## Data listing:
BEGIN

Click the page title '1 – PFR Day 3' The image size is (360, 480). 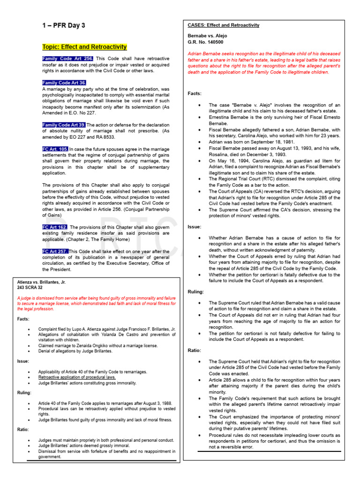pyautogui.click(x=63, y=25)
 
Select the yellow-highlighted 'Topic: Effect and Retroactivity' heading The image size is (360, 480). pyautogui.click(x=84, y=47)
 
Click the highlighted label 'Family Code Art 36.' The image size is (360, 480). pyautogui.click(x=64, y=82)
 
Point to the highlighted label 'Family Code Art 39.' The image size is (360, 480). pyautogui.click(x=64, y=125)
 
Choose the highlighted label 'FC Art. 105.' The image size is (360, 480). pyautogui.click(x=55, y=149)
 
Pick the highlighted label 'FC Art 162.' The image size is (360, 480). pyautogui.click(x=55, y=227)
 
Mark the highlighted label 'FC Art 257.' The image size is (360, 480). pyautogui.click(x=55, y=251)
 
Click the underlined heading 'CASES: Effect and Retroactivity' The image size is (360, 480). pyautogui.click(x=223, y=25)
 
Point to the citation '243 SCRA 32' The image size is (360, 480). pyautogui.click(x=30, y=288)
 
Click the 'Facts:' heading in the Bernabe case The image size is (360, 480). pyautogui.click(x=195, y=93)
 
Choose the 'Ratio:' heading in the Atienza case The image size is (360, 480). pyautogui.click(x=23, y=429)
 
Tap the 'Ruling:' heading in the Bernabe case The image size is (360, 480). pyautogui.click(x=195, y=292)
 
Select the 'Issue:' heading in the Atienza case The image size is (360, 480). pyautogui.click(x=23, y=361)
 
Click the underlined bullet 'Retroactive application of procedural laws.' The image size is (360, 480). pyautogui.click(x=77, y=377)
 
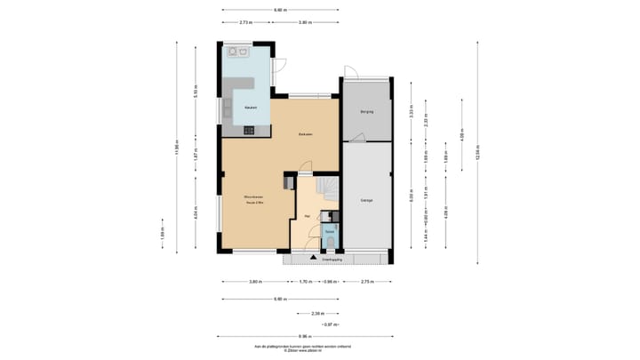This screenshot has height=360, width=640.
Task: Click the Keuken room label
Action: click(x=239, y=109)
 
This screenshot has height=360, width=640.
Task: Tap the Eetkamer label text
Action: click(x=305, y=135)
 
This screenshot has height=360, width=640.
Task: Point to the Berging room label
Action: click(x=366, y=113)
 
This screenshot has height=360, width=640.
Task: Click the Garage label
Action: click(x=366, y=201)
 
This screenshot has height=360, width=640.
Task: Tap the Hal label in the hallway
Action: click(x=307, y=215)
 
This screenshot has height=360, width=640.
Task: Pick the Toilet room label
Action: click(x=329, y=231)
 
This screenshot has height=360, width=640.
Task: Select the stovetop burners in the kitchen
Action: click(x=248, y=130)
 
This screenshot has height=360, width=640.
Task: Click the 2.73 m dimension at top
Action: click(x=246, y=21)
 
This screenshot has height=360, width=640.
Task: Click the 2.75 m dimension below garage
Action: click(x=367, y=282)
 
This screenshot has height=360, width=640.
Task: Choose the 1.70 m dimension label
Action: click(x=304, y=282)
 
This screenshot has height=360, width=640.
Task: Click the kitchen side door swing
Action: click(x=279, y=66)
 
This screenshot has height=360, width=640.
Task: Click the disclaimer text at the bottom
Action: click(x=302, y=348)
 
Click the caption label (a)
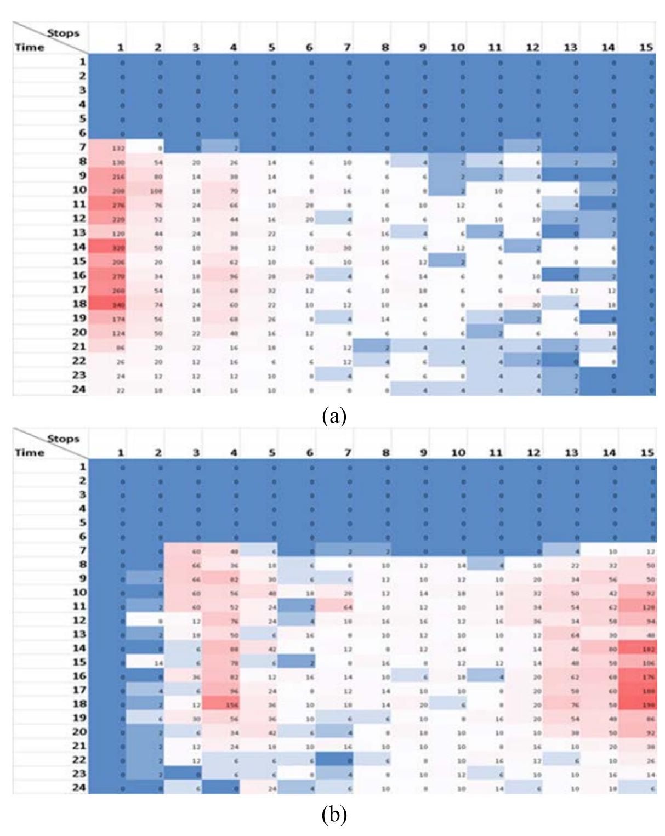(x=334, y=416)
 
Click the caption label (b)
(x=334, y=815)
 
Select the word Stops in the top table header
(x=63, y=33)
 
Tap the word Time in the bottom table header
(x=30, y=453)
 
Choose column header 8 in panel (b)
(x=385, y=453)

END

## Task statement:
Render the records between the lines holding "Click the 'Facts:'" and "Action: click(x=304, y=282)", inclusive, as a numbered list with blank lines dropped. Leave the pictures out.

## Final result:
1. Click the 'Facts:' heading in the Bernabe case The image size is (360, 480). pyautogui.click(x=195, y=93)
2. Choose the 'Ratio:' heading in the Atienza case The image size is (360, 480). pyautogui.click(x=23, y=429)
3. Tap the 'Ruling:' heading in the Bernabe case The image size is (360, 480). pyautogui.click(x=195, y=292)
4. Select the 'Issue:' heading in the Atienza case The image size is (360, 480). pyautogui.click(x=23, y=361)
5. Click the underlined bullet 'Retroactive application of procedural laws.' The image size is (360, 480). pyautogui.click(x=77, y=377)
6. This screenshot has height=360, width=640.
7. Task: Click the Keuken room label
8. Action: click(x=239, y=109)
9. This screenshot has height=360, width=640.
10. Task: Tap the Eetkamer label text
11. Action: click(x=305, y=135)
12. This screenshot has height=360, width=640.
13. Task: Point to the Berging room label
14. Action: click(x=366, y=113)
15. This screenshot has height=360, width=640.
16. Task: Click the Garage label
17. Action: click(x=366, y=201)
18. This screenshot has height=360, width=640.
19. Task: Tap the Hal label in the hallway
20. Action: click(x=307, y=215)
21. This screenshot has height=360, width=640.
22. Task: Pick the Toilet room label
23. Action: click(x=329, y=231)
24. This screenshot has height=360, width=640.
25. Task: Select the stovetop burners in the kitchen
26. Action: click(x=248, y=130)
27. This screenshot has height=360, width=640.
28. Task: Click the 2.73 m dimension at top
29. Action: click(x=246, y=21)
30. This screenshot has height=360, width=640.
31. Task: Click the 2.75 m dimension below garage
32. Action: click(x=367, y=282)
33. This screenshot has height=360, width=640.
34. Task: Choose the 1.70 m dimension label
35. Action: click(x=304, y=282)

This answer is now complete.